Forearms raised to block their faces, two boys slowly circle each other. Grouped around the ring, fellow wrestlers shout words of encouragement. The audience, humming with anticipation, watches as the two mouth a few words to each other. All of a sudden, one of them charges at the other, ducking his head and slamming into his torso. The boy, Mason Kennerly, stumbles back into the ropes around the ring. He uses his momentum to fly at his opponent, arm retracting. With the rest of his strength, he smashes it into the other’s face.
Mason, a senior at Los Altos High School, has found an uncommon career to match his unique personality: professional performance wrestling. A veteran of both Broken Box and the wrestling team, the niche sport is the perfect combination of his two passions.
Unlike regular wrestling, performance wrestling is all about pleasing the audience. As each move is executed, the wrestlers inconspicuously whisper commands to each other in order to make a show of the fight. Since the acts are planned from beginning to end, it is made to tell a story. At the base of every one of them, there is a “good guy,” whom the audience roots for, and a “bad guy” that people want to see beaten. Although the results are predetermined, this doesn’t take anything away from the excitement around each match.
“The energy of wrestling fans is unlike any other… wrestling fans, I think, are the most passionate fans on the planet,” Mason said.
To him, part of the appeal of becoming a professional performance wrestler is the reaction he receives from the audience. He loves the overwhelming passion fans feel for the sport and how it translates into the matches. As a result, his lifelong dream is to qualify to perform at Wrestlemania, the top show in the wrestling industry.

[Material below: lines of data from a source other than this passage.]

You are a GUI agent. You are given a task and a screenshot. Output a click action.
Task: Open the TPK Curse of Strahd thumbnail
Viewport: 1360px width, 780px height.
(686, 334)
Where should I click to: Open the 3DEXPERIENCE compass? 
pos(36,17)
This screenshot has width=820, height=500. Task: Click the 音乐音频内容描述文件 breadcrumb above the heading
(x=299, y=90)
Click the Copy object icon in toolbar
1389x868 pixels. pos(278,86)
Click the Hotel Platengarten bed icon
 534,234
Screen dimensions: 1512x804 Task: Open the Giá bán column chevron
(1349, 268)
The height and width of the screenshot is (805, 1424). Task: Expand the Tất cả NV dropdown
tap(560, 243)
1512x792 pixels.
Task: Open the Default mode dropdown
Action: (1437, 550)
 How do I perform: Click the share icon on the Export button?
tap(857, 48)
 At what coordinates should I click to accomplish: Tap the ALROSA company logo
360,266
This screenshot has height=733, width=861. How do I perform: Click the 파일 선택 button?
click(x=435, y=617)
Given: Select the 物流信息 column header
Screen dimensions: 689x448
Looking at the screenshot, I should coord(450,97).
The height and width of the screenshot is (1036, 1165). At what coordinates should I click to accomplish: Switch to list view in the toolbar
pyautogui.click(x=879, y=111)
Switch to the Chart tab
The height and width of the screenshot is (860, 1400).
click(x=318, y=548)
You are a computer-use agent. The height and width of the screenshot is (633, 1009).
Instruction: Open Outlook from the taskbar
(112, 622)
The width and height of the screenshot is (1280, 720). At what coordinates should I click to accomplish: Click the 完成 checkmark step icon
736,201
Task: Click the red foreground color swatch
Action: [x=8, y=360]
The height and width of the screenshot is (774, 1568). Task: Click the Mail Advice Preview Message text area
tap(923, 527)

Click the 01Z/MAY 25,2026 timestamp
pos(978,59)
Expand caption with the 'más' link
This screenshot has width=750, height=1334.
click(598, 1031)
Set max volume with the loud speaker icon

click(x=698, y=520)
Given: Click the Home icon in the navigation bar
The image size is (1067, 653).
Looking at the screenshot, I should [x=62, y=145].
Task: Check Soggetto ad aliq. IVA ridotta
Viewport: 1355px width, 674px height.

Unfortunately, a large disadvantage he faces is his lack of experience. Even now, he regrets not starting official training sooner. Because he thought it was impossible for him to practice until he turned 18, Mason had to pave his own path toward his goal by taking acting classes and working out while continuing to research opportunities online.
“One day, at 3 a.m., I was looking at wrestling schools,” Mason said. “I found one in San Jose, so I looked, and it said that you can come if you are under 18. My entire life just flipped upside down in a matter of a day because I’ve always thought I can only really start my life [once I start wrestling], which [would be] after college.”
Determined as ever, Mason immediately began attending the Pro Wrestling Revolution Training School. However, beginning official training opened a whole new door to issues he hadn’t anticipated, including the pain he’d have to endure. The ring’s wood-paneled surface, which seems comfortably padded, can easily injure wrestlers even when they have their moves planned out. As a result, wrestling trainees devote much of their time to learning how to bump safely. Bumping safely requires the wrestlers to hit the mat at specific angles, spreading out the impact so that no specific body part takes the full force of the fall.
“The first bump [or fall] I ever took knocked the wind out of me so bad I had searing pain all through my midsection, my head got rocked, my tailbone is stinging,” Mason said. “Then you have to get back up and do it fifty more times.”
Troubling physical injuries forced Mason to question whether he wanted to follow through with his dream. Wrestling is one of today’s most dangerous sports because it is so mentally and physically demanding. Yet, Mason has persevered, even with the looming threats of serious injury. He stresses the importance of fearlessness while in the ring as it is his largest mental block. Because of this, he was moved to the advanced class less than a month after joining and began his even more difficult training.
Although performing at Wrestlemania continues to be an important goal for Mason, he is driven by a reason deeper than fame. Being able to use Wrestlemania’s platform would mean that he can reach a wider audience and inspire them by showing them that if he can take such an intense physical beating on a daily basis, they can endure their metaphorical ones too.
“It’s my meaning and my purpose to get to a level where I can inspire as many people as possible,” Mason said. “Wrestlers in a lot of ways have looked at superheroes and super-villains, and that’s why they’re so inspiring. Seeing real life superheroes battle in front of you — you just want to be a part of that, and you want to get inspired by that.”